Differential reduction‐to‐the‐pole of regional magnetic anomalies

Abstract

I present a differential reduction‐to‐the‐pole technique that reduces regional scale magnetic anomalies to the geomagnetic pole, while taking into account the variations in the direction of the geomagnetic field and that of the magnetization of the crust over the region. The technique is developed in the spectral frequency domain as an inverse problem solved iteratively using a perturbation method. I regard the variations in the directions as finite perturbations about the mean values of the directions over the region and evaluate the nonlinear coupling terms due to these perturbations in the space domain at each iteration before transforming them into the spectral frequency domain.
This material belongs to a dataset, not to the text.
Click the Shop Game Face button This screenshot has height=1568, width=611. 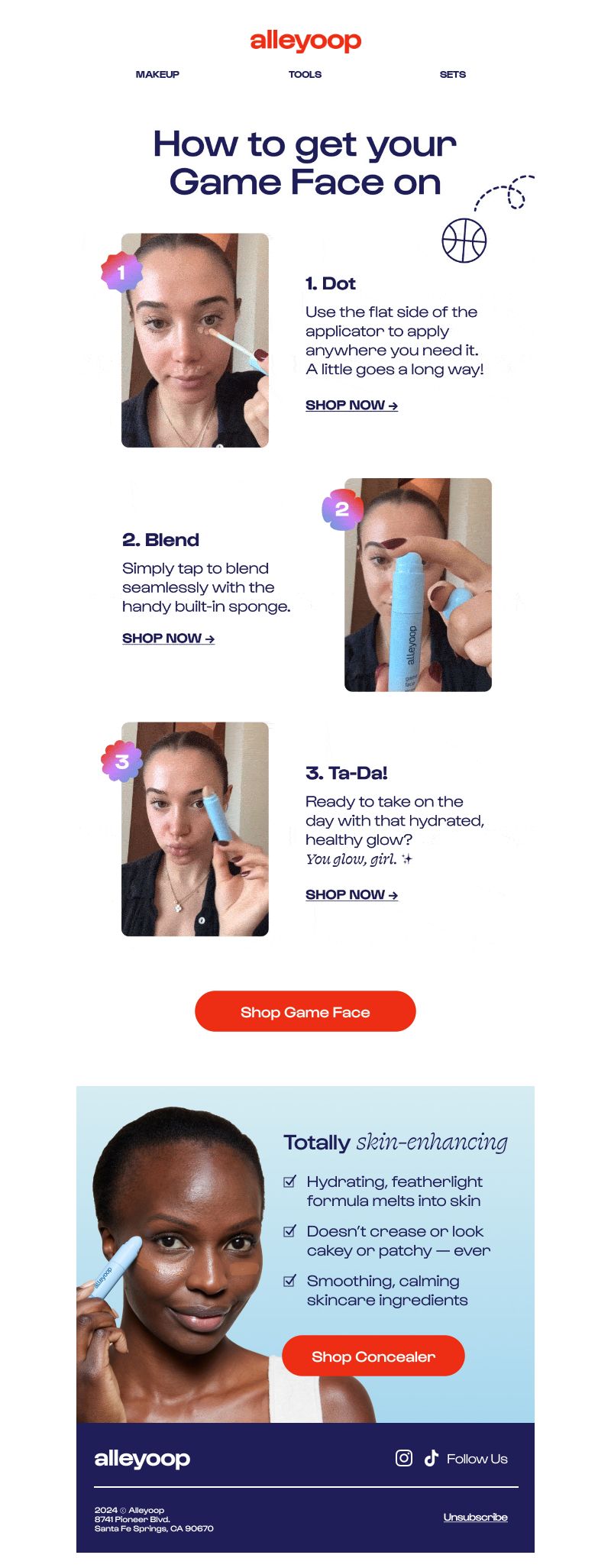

The technique is applied to the magnetic anomalies of three semiinfinite prisms, which are inductively magnetized and located at high, mid, and low latitudes in a region where the inclination of the ambient field changes from 10 to 90 degrees and its declination changes from −30 to +30 degrees. The differential reduction to the pole shifts the positive anomaly of the low‐latitude prism toward the north more than it shifts that of the mid‐latitude prism, which in turn is shifted northward more than that of the high‐latitude prism. The reduction also suppresses the negative lobes to the north of the mid and low‐latitude prisms and moves the positive anomalies to points directly over the prisms. I also apply the technique to the marine magnetic anomalies off the east coast of Canada. The positive magnetic anomalies in the southern part of the area are displaced northward by about 30 km, whereas those in the northern part are not moved significantly.